*What you need to do:*
Every line of the entries below from the one containing "محمد اصفهانی (37, 2197)" to the one containing "رضا بهرام (42, 2048)", both ends included, must be written out exactly. No other line belongs in the answer.

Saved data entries
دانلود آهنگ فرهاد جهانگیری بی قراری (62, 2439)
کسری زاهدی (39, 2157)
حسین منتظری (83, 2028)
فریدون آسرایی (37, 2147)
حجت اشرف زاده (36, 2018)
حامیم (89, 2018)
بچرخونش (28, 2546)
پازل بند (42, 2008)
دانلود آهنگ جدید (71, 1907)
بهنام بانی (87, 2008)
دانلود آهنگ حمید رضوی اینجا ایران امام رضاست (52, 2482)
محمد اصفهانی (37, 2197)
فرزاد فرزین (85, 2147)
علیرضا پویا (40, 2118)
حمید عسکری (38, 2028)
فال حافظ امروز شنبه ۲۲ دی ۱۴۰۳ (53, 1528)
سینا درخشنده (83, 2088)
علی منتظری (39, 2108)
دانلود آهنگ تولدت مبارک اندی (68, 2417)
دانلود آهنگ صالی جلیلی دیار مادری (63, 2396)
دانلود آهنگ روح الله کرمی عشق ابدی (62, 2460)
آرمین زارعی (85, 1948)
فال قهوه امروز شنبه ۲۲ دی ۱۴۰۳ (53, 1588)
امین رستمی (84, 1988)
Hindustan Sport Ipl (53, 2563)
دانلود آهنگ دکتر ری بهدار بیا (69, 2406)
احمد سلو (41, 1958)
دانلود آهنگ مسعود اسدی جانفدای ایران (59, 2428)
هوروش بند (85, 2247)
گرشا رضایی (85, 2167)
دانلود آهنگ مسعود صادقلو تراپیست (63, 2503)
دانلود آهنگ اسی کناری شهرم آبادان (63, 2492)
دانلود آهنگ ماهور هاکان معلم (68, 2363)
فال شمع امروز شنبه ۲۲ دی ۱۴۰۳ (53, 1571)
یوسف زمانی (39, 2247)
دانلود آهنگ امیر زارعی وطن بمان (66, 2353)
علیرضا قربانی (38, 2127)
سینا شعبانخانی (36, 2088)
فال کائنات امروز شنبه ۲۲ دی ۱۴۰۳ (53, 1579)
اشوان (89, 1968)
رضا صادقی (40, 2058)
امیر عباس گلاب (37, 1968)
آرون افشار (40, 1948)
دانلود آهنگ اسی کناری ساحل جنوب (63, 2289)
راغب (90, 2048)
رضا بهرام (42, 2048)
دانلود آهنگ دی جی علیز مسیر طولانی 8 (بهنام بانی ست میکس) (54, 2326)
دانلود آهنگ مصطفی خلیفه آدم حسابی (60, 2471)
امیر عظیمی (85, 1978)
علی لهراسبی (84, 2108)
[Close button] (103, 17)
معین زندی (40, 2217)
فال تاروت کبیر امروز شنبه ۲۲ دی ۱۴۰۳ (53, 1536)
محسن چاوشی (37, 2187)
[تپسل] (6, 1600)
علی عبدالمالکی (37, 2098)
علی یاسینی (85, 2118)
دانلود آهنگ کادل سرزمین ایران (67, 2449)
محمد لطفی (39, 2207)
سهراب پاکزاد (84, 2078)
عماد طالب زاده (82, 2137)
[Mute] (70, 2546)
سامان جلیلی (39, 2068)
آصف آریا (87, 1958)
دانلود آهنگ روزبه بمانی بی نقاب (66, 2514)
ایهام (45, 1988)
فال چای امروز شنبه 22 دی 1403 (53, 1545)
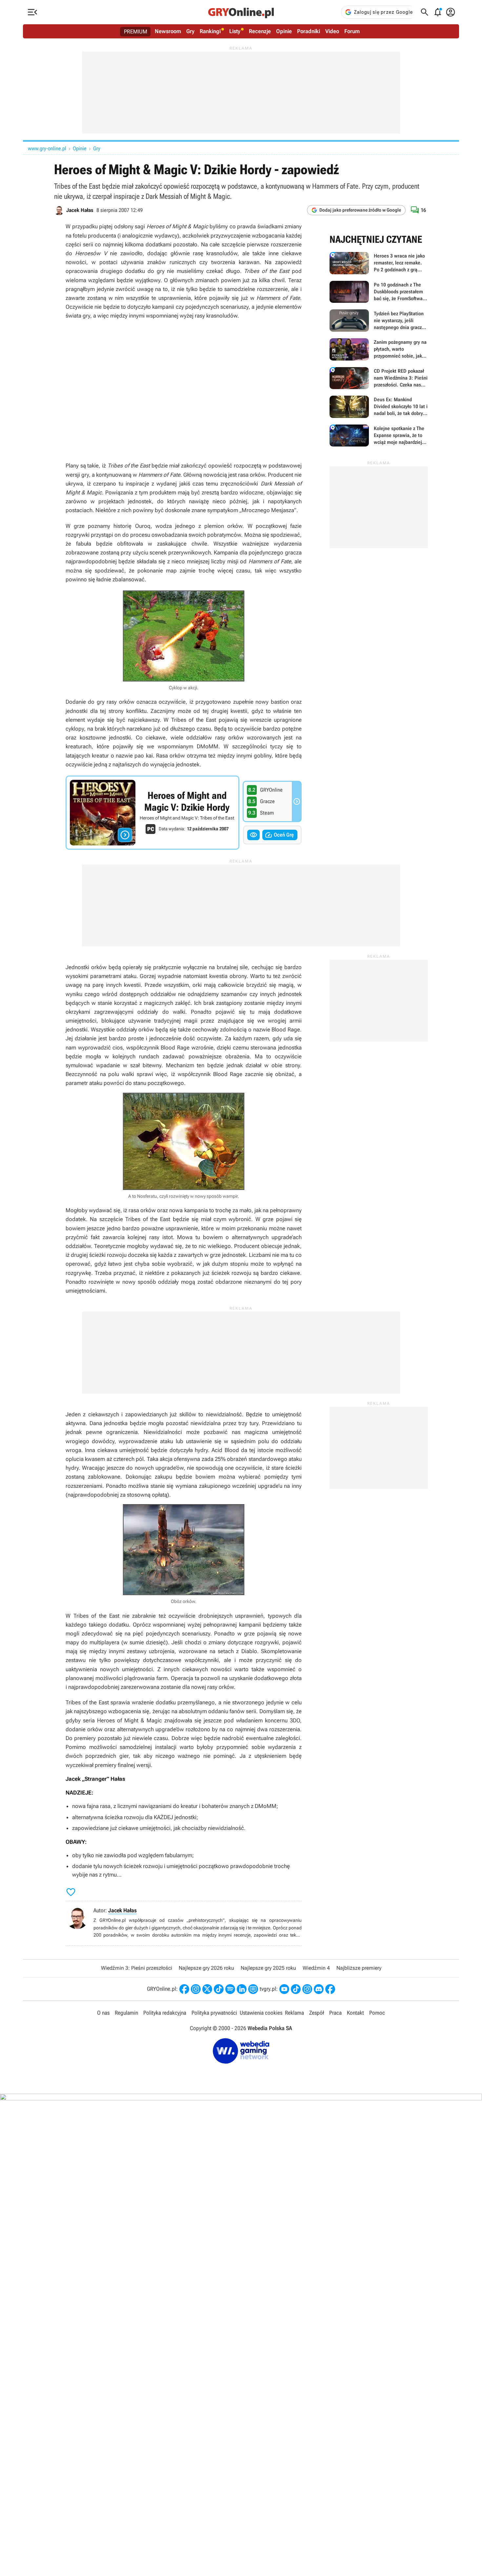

*Finished task:*
محمد اصفهانی (37, 2197)
فرزاد فرزین (85, 2147)
علیرضا پویا (40, 2118)
حمید عسکری (38, 2028)
فال حافظ امروز شنبه ۲۲ دی ۱۴۰۳ (53, 1528)
سینا درخشنده (83, 2088)
علی منتظری (39, 2108)
دانلود آهنگ تولدت مبارک اندی (68, 2417)
دانلود آهنگ صالی جلیلی دیار مادری (63, 2396)
دانلود آهنگ روح الله کرمی عشق ابدی (62, 2460)
آرمین زارعی (85, 1948)
فال قهوه امروز شنبه ۲۲ دی ۱۴۰۳ (53, 1588)
امین رستمی (84, 1988)
Hindustan Sport Ipl (53, 2563)
دانلود آهنگ دکتر ری بهدار بیا (69, 2406)
احمد سلو (41, 1958)
دانلود آهنگ مسعود اسدی جانفدای ایران (59, 2428)
هوروش بند (85, 2247)
گرشا رضایی (85, 2167)
دانلود آهنگ مسعود صادقلو تراپیست (63, 2503)
دانلود آهنگ اسی کناری شهرم آبادان (63, 2492)
دانلود آهنگ ماهور هاکان معلم (68, 2363)
فال شمع امروز شنبه ۲۲ دی ۱۴۰۳ (53, 1571)
یوسف زمانی (39, 2247)
دانلود آهنگ امیر زارعی وطن بمان (66, 2353)
علیرضا قربانی (38, 2127)
سینا شعبانخانی (36, 2088)
فال کائنات امروز شنبه ۲۲ دی ۱۴۰۳ (53, 1579)
اشوان (89, 1968)
رضا صادقی (40, 2058)
امیر عباس گلاب (37, 1968)
آرون افشار (40, 1948)
دانلود آهنگ اسی کناری ساحل جنوب (63, 2289)
راغب (90, 2048)
رضا بهرام (42, 2048)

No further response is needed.